[Study of complex formation between NAD-kinase and glutamate dehydrogenase, isolated from rabbit liver hyaloplasm].

Evidence for the localization of up to 25-30% of the total glutamate dehydrogenase activity in rabbit liver cell hyaloplasm has been obtained. Differences were revealed in the properties of glutamate dehydrogenase from the hyaloplasm and mitochondria. The ratios of activities in the amination/deamination reactions as measured at optimal values of pH for the mitochondrial and liver enzymes were 3.7 and 1.0, respectively. The enzyme preparations isolated from the both fractions appeared to be electrophoretically homogeneous and had a subunit molecular mass of about 56 +/- 2 kDa.
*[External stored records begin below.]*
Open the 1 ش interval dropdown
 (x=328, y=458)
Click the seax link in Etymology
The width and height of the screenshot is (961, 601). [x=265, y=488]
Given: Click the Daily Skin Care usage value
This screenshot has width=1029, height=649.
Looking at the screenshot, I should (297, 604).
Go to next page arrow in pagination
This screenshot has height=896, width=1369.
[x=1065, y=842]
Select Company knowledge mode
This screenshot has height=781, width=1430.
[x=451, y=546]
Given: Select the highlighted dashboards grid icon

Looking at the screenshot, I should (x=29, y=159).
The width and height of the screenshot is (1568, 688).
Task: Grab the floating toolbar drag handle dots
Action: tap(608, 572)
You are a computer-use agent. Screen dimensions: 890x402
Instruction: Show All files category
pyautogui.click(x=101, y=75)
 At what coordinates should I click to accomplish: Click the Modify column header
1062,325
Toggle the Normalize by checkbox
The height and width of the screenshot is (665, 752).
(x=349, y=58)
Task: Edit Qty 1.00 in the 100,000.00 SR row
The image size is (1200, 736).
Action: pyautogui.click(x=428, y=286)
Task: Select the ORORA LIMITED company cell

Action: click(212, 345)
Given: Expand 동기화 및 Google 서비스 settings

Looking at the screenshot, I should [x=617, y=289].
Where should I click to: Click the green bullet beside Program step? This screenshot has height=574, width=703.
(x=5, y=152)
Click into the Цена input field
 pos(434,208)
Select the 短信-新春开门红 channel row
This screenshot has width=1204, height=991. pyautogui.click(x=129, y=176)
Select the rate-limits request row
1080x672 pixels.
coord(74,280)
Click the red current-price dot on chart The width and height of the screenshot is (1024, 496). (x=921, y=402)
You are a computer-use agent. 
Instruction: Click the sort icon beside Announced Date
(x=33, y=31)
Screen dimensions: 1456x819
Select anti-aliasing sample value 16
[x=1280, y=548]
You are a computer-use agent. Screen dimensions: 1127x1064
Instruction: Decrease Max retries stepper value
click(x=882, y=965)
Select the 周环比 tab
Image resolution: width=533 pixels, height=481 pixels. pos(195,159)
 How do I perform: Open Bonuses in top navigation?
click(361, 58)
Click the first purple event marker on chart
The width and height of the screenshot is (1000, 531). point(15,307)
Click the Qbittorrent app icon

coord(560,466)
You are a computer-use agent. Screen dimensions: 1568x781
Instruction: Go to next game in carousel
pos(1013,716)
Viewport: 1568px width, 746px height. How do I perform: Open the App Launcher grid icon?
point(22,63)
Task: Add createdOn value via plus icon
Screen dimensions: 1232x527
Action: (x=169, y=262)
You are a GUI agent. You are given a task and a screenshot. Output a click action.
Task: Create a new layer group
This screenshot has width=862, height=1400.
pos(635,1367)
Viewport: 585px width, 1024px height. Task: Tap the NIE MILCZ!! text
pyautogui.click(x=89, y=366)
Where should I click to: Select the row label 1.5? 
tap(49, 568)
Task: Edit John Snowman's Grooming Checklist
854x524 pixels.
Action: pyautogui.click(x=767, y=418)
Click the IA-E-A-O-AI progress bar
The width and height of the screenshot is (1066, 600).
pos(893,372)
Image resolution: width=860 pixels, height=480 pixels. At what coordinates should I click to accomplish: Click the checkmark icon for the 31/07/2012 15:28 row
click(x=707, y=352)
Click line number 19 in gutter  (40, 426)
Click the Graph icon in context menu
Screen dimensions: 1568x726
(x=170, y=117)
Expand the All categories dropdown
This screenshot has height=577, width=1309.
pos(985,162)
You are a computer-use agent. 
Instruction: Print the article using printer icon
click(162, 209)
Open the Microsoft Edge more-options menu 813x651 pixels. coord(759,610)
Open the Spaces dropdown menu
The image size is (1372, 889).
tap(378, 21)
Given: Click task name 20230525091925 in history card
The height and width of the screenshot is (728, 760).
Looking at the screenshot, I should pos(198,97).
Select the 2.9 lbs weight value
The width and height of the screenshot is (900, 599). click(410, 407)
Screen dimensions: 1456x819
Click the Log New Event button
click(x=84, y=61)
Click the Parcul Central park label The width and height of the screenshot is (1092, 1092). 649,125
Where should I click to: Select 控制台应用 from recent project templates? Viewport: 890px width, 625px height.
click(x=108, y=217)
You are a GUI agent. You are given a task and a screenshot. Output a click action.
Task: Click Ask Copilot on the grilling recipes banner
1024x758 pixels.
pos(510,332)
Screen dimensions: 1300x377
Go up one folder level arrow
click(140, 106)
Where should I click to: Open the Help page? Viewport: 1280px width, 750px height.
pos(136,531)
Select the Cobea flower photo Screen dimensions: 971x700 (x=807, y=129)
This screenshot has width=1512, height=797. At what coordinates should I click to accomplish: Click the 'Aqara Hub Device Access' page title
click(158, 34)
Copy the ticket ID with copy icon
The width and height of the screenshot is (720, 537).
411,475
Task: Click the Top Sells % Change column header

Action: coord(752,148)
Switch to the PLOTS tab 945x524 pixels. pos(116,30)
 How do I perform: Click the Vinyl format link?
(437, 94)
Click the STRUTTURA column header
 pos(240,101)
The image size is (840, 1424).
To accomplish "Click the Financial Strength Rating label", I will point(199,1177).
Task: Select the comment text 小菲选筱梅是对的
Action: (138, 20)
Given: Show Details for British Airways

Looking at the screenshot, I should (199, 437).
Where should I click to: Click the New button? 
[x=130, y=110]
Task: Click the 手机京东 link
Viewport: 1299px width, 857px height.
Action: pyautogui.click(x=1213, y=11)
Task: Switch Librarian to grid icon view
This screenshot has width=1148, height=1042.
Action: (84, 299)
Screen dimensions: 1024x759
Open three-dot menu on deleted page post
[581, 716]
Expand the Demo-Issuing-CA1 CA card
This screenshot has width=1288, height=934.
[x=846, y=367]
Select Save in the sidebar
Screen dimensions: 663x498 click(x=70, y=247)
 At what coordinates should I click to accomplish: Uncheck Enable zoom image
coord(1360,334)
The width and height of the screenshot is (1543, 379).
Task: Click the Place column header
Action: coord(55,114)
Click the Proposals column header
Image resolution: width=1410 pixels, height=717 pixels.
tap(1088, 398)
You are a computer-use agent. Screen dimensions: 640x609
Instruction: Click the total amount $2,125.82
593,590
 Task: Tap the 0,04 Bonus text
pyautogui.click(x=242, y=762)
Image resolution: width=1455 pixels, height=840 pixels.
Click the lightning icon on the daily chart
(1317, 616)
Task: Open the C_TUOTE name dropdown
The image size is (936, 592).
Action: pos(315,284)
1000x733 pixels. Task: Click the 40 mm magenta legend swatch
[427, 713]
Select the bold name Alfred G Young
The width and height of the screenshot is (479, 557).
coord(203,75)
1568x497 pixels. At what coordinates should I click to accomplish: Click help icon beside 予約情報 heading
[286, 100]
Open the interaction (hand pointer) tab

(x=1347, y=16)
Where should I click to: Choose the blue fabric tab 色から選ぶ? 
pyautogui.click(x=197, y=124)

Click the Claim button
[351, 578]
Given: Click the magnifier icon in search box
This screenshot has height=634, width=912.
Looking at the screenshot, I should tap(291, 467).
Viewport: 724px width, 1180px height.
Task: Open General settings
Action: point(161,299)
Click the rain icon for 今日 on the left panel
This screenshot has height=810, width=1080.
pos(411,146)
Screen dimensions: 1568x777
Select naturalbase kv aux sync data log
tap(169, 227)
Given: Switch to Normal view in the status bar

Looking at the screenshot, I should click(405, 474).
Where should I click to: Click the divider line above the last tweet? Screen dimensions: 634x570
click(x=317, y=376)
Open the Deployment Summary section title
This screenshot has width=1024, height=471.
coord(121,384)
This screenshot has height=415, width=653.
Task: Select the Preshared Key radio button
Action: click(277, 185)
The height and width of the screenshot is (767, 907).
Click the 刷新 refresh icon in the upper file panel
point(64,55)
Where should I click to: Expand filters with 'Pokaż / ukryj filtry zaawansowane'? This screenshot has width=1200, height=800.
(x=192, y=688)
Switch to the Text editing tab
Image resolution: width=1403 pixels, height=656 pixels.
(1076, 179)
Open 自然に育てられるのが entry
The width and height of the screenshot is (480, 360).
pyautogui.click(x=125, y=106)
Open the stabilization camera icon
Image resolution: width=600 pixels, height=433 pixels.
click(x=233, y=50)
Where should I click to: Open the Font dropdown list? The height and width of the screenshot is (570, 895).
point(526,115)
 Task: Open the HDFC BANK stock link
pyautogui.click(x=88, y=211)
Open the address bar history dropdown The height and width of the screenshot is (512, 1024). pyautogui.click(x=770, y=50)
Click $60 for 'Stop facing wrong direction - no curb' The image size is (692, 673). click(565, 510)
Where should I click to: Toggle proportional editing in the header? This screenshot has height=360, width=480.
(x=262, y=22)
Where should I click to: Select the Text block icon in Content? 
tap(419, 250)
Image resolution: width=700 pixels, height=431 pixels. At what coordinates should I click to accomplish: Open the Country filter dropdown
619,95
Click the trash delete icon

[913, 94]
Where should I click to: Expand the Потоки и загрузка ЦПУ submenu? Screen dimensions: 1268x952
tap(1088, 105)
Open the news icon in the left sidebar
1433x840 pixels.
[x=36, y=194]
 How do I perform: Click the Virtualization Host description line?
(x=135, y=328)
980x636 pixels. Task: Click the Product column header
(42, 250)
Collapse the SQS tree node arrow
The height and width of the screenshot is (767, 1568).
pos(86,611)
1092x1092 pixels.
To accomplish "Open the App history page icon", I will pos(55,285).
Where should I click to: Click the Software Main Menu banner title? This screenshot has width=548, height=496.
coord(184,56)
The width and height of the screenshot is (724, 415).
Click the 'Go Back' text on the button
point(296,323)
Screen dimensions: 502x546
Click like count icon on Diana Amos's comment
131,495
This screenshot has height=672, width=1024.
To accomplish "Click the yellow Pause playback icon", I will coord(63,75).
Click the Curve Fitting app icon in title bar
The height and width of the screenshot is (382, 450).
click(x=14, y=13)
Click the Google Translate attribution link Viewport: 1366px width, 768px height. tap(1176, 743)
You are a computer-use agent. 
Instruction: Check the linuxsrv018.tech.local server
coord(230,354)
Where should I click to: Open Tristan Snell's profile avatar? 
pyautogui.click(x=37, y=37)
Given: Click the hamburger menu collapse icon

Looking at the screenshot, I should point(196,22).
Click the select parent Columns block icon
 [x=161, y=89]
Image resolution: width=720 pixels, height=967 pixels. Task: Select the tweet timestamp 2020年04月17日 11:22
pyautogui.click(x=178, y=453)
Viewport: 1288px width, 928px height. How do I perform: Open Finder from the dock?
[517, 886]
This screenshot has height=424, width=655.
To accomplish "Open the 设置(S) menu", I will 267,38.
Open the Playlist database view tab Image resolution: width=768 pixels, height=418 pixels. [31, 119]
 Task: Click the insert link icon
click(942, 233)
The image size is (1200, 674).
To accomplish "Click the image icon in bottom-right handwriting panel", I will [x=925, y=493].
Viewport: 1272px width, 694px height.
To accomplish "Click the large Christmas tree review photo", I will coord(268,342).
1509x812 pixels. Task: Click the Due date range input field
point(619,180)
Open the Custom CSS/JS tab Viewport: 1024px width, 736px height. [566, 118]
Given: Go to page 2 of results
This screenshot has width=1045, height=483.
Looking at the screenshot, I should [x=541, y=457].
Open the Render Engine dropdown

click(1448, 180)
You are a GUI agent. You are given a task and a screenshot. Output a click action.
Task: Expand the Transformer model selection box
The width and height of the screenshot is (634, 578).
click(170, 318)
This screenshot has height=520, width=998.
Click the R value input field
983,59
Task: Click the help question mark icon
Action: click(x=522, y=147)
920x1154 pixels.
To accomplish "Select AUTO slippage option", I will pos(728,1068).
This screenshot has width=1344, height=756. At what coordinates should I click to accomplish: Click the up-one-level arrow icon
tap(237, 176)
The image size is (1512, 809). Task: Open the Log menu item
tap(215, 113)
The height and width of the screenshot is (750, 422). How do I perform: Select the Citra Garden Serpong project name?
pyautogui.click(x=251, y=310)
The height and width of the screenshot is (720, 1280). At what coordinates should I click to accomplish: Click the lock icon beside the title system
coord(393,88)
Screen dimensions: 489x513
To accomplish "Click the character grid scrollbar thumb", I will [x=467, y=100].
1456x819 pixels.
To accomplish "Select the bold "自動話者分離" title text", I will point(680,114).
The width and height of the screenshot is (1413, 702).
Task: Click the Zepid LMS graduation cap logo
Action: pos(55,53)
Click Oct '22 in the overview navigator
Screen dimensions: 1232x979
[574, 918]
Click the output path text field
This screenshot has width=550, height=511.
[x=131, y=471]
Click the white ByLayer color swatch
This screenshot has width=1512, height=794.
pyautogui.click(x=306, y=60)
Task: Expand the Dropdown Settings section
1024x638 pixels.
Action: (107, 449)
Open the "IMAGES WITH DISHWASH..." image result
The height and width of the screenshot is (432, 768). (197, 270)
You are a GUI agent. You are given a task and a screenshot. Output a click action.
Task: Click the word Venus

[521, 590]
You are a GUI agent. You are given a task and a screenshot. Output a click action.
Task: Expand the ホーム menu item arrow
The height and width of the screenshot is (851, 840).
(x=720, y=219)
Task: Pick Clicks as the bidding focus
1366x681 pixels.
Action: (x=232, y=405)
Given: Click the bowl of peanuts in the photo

Fresh preparations of mitochondrial and hyaloplasm liver glutamate dehydrogenase contained several oligomeric forms, predominantly with M of 350 and 280 kDa, respectively. Data from gel-filtration on Sephacryl S-300 are suggestive of a complex (M = 800 kDa) formation between liver hyaloplasm glutamate dehydrogenase (280 kDa) and NAD-kinase (440 kDa); this reaction is accompanied by simultaneous activation of these enzymes (3.5- and 2.4-fold, respectively).